[Listed records — start]

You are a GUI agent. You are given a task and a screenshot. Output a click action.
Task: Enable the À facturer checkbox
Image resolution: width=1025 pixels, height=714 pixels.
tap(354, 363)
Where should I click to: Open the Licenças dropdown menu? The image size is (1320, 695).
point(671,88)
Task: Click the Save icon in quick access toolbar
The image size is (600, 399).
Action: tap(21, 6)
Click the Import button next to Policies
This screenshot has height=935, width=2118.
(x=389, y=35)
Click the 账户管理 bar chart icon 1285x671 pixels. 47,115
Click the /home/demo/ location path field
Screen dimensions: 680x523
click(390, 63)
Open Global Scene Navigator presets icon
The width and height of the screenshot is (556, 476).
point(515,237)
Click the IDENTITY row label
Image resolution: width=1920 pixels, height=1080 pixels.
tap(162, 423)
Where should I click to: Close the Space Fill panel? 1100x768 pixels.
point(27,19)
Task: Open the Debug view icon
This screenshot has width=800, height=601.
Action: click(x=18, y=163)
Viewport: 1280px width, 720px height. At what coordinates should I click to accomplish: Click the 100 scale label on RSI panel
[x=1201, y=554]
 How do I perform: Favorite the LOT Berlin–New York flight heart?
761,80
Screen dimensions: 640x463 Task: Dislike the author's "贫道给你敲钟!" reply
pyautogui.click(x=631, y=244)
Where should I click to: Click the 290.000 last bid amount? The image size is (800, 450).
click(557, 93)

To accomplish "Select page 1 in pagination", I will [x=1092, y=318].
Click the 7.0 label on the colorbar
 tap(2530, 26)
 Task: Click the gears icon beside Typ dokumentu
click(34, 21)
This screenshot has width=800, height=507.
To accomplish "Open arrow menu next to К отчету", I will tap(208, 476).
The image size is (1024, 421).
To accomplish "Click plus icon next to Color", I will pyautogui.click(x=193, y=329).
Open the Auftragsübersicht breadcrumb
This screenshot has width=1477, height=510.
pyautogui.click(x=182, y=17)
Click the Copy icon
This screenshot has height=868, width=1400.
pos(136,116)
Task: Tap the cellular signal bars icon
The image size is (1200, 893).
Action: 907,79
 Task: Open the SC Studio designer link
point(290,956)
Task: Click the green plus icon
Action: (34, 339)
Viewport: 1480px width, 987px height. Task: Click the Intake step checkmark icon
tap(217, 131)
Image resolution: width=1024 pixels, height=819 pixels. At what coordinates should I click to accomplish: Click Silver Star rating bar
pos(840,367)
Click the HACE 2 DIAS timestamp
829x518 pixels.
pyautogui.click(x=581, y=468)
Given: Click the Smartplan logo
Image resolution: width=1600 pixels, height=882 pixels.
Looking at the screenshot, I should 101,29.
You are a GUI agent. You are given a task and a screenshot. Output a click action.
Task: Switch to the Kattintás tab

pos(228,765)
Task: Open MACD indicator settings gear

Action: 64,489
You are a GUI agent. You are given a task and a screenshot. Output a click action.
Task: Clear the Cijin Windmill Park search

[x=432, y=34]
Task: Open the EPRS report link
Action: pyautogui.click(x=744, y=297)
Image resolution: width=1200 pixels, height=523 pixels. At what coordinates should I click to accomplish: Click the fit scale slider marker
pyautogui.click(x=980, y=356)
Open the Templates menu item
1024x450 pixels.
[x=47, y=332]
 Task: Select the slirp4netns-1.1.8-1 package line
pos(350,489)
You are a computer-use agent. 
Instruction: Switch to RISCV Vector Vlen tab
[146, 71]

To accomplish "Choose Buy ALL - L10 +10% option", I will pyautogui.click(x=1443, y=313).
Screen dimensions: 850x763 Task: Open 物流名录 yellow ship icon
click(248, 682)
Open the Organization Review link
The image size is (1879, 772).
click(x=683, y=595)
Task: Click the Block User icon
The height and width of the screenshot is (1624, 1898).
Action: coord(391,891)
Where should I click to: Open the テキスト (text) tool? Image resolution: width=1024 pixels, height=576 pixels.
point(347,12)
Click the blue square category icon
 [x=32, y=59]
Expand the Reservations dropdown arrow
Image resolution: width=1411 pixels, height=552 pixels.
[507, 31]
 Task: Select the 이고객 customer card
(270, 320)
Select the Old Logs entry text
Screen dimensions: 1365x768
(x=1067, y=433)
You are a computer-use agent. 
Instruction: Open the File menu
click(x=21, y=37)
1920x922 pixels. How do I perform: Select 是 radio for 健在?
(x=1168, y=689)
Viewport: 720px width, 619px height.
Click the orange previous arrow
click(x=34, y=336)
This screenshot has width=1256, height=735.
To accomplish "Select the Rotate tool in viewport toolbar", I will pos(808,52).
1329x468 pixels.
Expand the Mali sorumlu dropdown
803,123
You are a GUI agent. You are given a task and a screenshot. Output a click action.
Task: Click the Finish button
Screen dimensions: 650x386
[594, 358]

[Listed records — finish]

**Task**
The complete listing is to be repeated exactly.

**Result of the exercise**
You are a GUI agent. You are given a task and a screenshot. Output a click action.
Task: Enable the À facturer checkbox
Image resolution: width=1025 pixels, height=714 pixels.
tap(354, 363)
Where should I click to: Open the Licenças dropdown menu? The image size is (1320, 695).
point(671,88)
Task: Click the Save icon in quick access toolbar
The image size is (600, 399).
Action: tap(21, 6)
Click the Import button next to Policies
This screenshot has height=935, width=2118.
(x=389, y=35)
Click the 账户管理 bar chart icon 1285x671 pixels. 47,115
Click the /home/demo/ location path field
Screen dimensions: 680x523
click(390, 63)
Open Global Scene Navigator presets icon
The width and height of the screenshot is (556, 476).
point(515,237)
Click the IDENTITY row label
Image resolution: width=1920 pixels, height=1080 pixels.
tap(162, 423)
Where should I click to: Close the Space Fill panel? 1100x768 pixels.
point(27,19)
Task: Open the Debug view icon
This screenshot has width=800, height=601.
Action: click(x=18, y=163)
Viewport: 1280px width, 720px height. At what coordinates should I click to accomplish: Click the 100 scale label on RSI panel
[x=1201, y=554]
 How do I perform: Favorite the LOT Berlin–New York flight heart?
761,80
Screen dimensions: 640x463 Task: Dislike the author's "贫道给你敲钟!" reply
pyautogui.click(x=631, y=244)
Where should I click to: Click the 290.000 last bid amount? The image size is (800, 450).
click(557, 93)

To accomplish "Select page 1 in pagination", I will [x=1092, y=318].
Click the 7.0 label on the colorbar
 tap(2530, 26)
 Task: Click the gears icon beside Typ dokumentu
click(34, 21)
This screenshot has width=800, height=507.
To accomplish "Open arrow menu next to К отчету", I will tap(208, 476).
The image size is (1024, 421).
To accomplish "Click plus icon next to Color", I will pyautogui.click(x=193, y=329).
Open the Auftragsübersicht breadcrumb
This screenshot has width=1477, height=510.
pyautogui.click(x=182, y=17)
Click the Copy icon
This screenshot has height=868, width=1400.
pos(136,116)
Task: Tap the cellular signal bars icon
The image size is (1200, 893).
Action: 907,79
 Task: Open the SC Studio designer link
point(290,956)
Task: Click the green plus icon
Action: (34, 339)
Viewport: 1480px width, 987px height. Task: Click the Intake step checkmark icon
tap(217, 131)
Image resolution: width=1024 pixels, height=819 pixels. At what coordinates should I click to accomplish: Click Silver Star rating bar
pos(840,367)
Click the HACE 2 DIAS timestamp
829x518 pixels.
pyautogui.click(x=581, y=468)
Given: Click the Smartplan logo
Image resolution: width=1600 pixels, height=882 pixels.
Looking at the screenshot, I should 101,29.
You are a GUI agent. You are given a task and a screenshot. Output a click action.
Task: Switch to the Kattintás tab

pos(228,765)
Task: Open MACD indicator settings gear

Action: 64,489
You are a GUI agent. You are given a task and a screenshot. Output a click action.
Task: Clear the Cijin Windmill Park search

[x=432, y=34]
Task: Open the EPRS report link
Action: pyautogui.click(x=744, y=297)
Image resolution: width=1200 pixels, height=523 pixels. At what coordinates should I click to accomplish: Click the fit scale slider marker
pyautogui.click(x=980, y=356)
Open the Templates menu item
1024x450 pixels.
[x=47, y=332]
 Task: Select the slirp4netns-1.1.8-1 package line
pos(350,489)
You are a computer-use agent. 
Instruction: Switch to RISCV Vector Vlen tab
[146, 71]

To accomplish "Choose Buy ALL - L10 +10% option", I will pyautogui.click(x=1443, y=313).
Screen dimensions: 850x763 Task: Open 物流名录 yellow ship icon
click(248, 682)
Open the Organization Review link
The image size is (1879, 772).
click(x=683, y=595)
Task: Click the Block User icon
The height and width of the screenshot is (1624, 1898).
Action: coord(391,891)
Where should I click to: Open the テキスト (text) tool? Image resolution: width=1024 pixels, height=576 pixels.
point(347,12)
Click the blue square category icon
 [x=32, y=59]
Expand the Reservations dropdown arrow
Image resolution: width=1411 pixels, height=552 pixels.
[507, 31]
 Task: Select the 이고객 customer card
(270, 320)
Select the Old Logs entry text
Screen dimensions: 1365x768
(x=1067, y=433)
You are a computer-use agent. 
Instruction: Open the File menu
click(x=21, y=37)
1920x922 pixels. How do I perform: Select 是 radio for 健在?
(x=1168, y=689)
Viewport: 720px width, 619px height.
Click the orange previous arrow
click(x=34, y=336)
This screenshot has width=1256, height=735.
To accomplish "Select the Rotate tool in viewport toolbar", I will pos(808,52).
1329x468 pixels.
Expand the Mali sorumlu dropdown
803,123
You are a GUI agent. You are given a task and a screenshot. Output a click action.
Task: Click the Finish button
Screen dimensions: 650x386
[594, 358]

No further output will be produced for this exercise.